A kidney transplant recipient develops gradual graft dysfunction with proteinuria 3 years post-transplant. Biopsy shows 'double contour' appearance of glomerular basement membranes and C4d deposits in peritubular capillaries. What is the predominant mechanism of rejection?
- A Acute cellular rejection mediated by cytotoxic T lymphocytes
- B Hyperacute rejection mediated by pre-formed anti-HLA antibodies
- C Chronic humoral (antibody-mediated) rejection with donor-specific antibodies ✓
- D Calcineurin inhibitor nephrotoxicity causing interstitial fibrosis
Explanation
The classic features described — late onset (years), proteinuria, glomerular basement membrane duplication ('tram-track' or 'double contour'), and C4d deposits in peritubular capillaries — are hallmarks of chronic antibody-mediated rejection (cAMR). C4d is a breakdown product of complement activation by donor-specific antibodies (DSA) binding to endothelial antigens.

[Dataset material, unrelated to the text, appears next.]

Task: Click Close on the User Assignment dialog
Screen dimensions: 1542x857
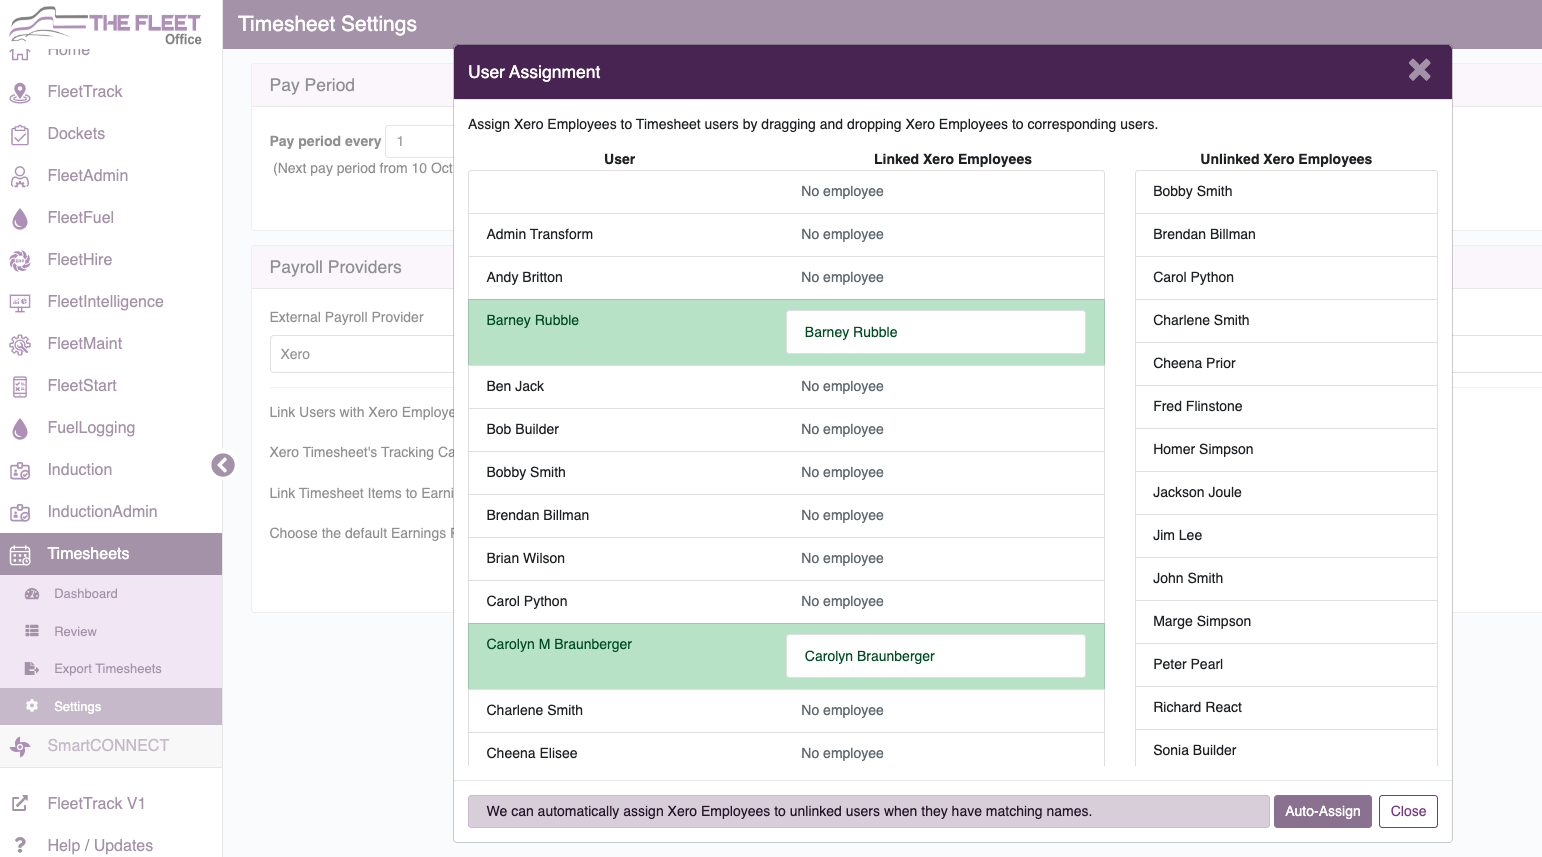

Unlike hyperacute rejection (which occurs within minutes of anastomosis) or acute cellular rejection (marked by tubulointerstitial infiltration), cAMR results from slowly developing DSA and complement activation over months to years, progressively destroying the graft vasculature.
Reference: Ananthanarayan & Paniker's Textbook of Microbiology, 11th ed.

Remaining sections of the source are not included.